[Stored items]
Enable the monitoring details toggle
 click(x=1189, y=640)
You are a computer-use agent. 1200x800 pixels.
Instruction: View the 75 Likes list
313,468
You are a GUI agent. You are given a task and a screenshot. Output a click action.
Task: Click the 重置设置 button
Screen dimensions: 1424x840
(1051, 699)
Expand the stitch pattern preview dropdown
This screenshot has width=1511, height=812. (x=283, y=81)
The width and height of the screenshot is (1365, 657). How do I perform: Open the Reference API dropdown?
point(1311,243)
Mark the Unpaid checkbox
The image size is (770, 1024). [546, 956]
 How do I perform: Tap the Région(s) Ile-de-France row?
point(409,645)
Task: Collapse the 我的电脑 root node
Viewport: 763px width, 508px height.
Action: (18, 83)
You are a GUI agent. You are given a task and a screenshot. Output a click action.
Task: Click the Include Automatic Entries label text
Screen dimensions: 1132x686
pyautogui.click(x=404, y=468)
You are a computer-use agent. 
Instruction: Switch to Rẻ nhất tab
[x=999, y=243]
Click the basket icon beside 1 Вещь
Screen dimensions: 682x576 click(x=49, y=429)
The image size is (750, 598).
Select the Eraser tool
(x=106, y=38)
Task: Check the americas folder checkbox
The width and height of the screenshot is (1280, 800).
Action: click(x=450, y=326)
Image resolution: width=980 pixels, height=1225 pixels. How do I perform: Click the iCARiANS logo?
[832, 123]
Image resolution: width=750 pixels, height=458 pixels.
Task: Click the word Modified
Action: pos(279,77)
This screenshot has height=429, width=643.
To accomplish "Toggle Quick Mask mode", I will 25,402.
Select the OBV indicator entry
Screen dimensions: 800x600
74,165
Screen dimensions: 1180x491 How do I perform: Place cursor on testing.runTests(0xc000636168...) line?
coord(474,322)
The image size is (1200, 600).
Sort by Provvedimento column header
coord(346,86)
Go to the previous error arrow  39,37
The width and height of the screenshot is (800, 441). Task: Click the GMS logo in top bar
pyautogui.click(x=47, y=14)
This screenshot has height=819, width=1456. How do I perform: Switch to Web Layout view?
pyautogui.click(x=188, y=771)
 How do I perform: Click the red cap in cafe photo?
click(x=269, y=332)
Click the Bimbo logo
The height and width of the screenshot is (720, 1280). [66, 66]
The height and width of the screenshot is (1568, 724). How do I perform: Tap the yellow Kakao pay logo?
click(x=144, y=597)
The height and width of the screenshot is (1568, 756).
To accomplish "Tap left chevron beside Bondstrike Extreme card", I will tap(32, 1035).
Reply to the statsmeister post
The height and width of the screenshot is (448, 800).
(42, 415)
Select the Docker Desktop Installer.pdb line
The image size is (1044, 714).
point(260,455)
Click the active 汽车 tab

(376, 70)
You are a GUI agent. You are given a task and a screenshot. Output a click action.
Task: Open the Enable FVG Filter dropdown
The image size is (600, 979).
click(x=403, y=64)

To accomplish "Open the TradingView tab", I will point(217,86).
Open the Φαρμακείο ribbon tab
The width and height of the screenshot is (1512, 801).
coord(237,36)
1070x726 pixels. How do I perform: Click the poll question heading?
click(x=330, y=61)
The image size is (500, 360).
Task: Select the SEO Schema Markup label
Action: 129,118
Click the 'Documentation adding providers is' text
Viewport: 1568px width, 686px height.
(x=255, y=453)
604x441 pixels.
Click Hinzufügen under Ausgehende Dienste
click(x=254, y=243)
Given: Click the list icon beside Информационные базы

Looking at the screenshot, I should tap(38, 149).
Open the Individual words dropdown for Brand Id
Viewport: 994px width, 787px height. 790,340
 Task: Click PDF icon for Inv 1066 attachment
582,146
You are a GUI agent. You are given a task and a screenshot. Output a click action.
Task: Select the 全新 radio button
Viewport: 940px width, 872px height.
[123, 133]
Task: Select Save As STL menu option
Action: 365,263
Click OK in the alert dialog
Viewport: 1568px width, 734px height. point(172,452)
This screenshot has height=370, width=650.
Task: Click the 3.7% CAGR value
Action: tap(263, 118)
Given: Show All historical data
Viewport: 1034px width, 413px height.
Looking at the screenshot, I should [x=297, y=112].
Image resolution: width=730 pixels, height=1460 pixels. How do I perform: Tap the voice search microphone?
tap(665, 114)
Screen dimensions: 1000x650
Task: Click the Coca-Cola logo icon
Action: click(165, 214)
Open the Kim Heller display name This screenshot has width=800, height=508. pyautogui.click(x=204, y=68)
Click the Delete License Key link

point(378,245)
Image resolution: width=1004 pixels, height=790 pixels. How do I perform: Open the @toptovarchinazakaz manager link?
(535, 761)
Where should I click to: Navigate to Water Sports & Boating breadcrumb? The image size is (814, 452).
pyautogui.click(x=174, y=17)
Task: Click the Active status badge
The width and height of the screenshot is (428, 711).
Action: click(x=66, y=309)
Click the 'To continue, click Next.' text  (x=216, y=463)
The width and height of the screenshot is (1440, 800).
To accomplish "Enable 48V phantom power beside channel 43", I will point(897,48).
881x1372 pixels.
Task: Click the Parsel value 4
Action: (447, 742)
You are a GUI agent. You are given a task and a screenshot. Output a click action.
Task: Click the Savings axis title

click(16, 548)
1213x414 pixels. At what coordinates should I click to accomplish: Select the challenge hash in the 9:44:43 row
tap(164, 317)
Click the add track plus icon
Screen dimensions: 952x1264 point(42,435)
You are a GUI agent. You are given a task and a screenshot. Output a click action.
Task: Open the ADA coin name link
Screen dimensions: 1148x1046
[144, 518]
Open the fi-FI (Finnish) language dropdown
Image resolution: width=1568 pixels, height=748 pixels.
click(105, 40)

## PROBLEM:
Reproduce the records starting at the line that contains "Where should I" and ending with the line that contains "Click the 'To", renaming "status badge" to "status pill" and leaving everything else unchanged.

## CORRECT RESPONSE:
Where should I click to: Navigate to Water Sports & Boating breadcrumb? The image size is (814, 452).
pyautogui.click(x=174, y=17)
Task: Click the Active status pill
The width and height of the screenshot is (428, 711).
Action: click(x=66, y=309)
Click the 'To continue, click Next.' text  (x=216, y=463)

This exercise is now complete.